本病于1987年在美国北卡罗来纳州首次发现,然后迅速向世界各地蔓延,先后在加拿大、日本、德国、荷兰、西班牙、法国、英国、丹麦等国家发生[1-7]。
1991年初,我国台湾地区出现此病流行,于1996年分离到了引发该病的病原——猪繁殖与呼吸综合征病毒(PRRSV),从而证实了本病在我国发生与蔓延的流行状况[8]。
1995年孙颖杰等在我国进口美国的种猪中检测出5头种猪的病毒抗体呈阳性,同年中国农业科学院哈尔滨兽医研究所郭宝清等首次从国内疑似PRRS的猪场中分离到PRRSV,从而证实了本病在我国大陆地区的存在[9]。
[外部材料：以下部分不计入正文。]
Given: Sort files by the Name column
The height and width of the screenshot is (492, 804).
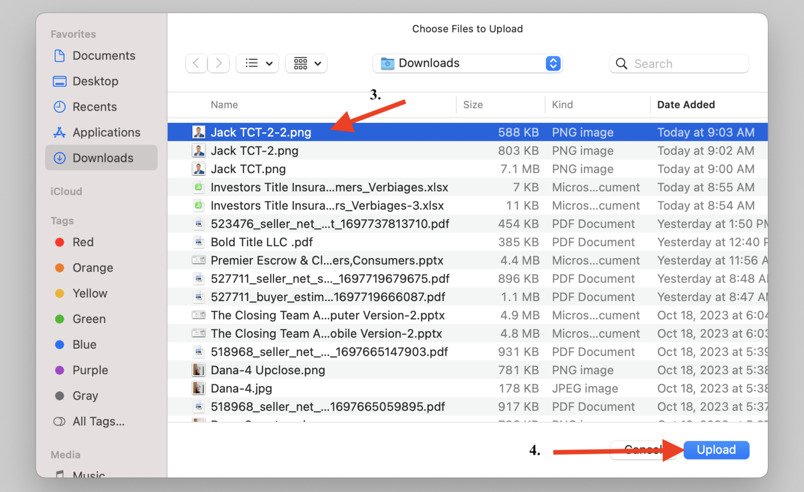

简中友等[10]对采自(1995-1996年)国内有生殖病史及疑似有PRRS猪场的47份血清样品进行检测也证实PRRS在我国已经存在并正在流行;随后有关本病在国内猪场频繁发生的报道就一直没有停止。
现在本病己在世界各主要养猪国家和地区广泛存在和流行,已成为现代规模化养殖的主要疫病之一,严重影响养猪业的发展,给养猪业带来重大的经济损失。
2猪繁殖与呼吸综合征病毒分子学研究进展
猪繁殖与呼吸综合征病毒(PRRSV)是一种具囊膜的单股正链RNA病毒,归属于动脉炎病毒科、动脉炎病毒属[11],与该科其他成员之间在病毒形态、基因组、复制方式和蛋白组成上相似,但它们之间并无血清学交叉反应。
病毒粒子呈球形,直径45-65nm,十二面体对称,核衣壳约25-35nm,上有长约5nm突起,外绕一层脂质双层膜,易被脂溶性溶剂如氯仿、乙醚等溶解,在氯化铯密度梯度中浮密度为1.13-1.19g/cm3,在蔗糖密度梯度中为1.18-1.23g/cm3[12]。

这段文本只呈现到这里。